I\'m using AWS Athena to query raw data from S3. Since Athena writes the query output into S3 output bucket I used to do:
df = pd.read_csv(OutputLocation)
A very simple solution is to use a list comprehension with the boto3 Athena paginator. The list comprehension can then be simply passed into the pd.DataFrame()
to create a DataFrame as such,
pd.DataFrame([[data.get('VarCharValue') for data in row['Data']] for row in
results['ResultSet']['Rows']])
import pandas as pd
import boto3
result = get_query_results( . . . ) # your code here
def cleanQueryResult(result) :
'''
This will take the dictionary of the raw Boto3 Athena results and turn it into a
2D array for further processing
Parameters
----------
result dict
The dictionary from the boto3 Athena client function get_query_results
Returns
-------
list(list())
2D list which is essentially the table result.

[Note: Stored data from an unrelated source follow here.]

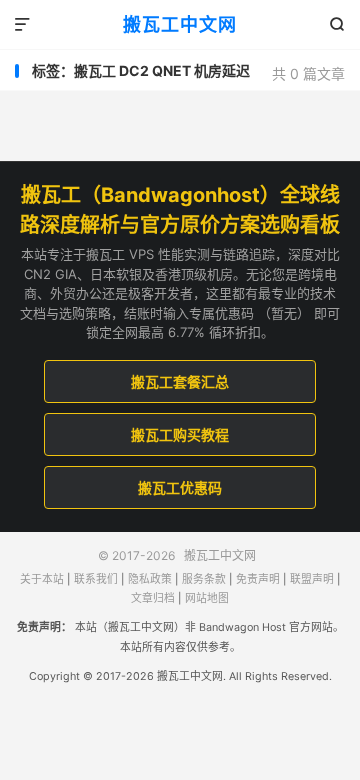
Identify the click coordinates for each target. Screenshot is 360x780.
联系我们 (96, 579)
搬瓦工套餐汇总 (180, 381)
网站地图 (207, 598)
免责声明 (258, 579)
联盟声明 (312, 579)
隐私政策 (150, 579)
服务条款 (204, 579)
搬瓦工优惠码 (180, 487)
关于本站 (42, 579)
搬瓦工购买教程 (180, 434)
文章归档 (153, 598)
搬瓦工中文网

The first row is the column name.
'''
return [[data.get('VarCharValue') for data in row['Data']]
for row in result['ResultSet']['Rows']]
# note that row 1 is the header
df = pd.DataFrame(cleanQueryResult(result))
This requires a the paginator object, https://boto3.amazonaws.com/v1/documentation/api/1.9.42/reference/services/athena.html#paginators
As a hint, here's how you can append after each page
df.append(pd.DataFrame(cleanQueryResult(next_page), ignore_index = True))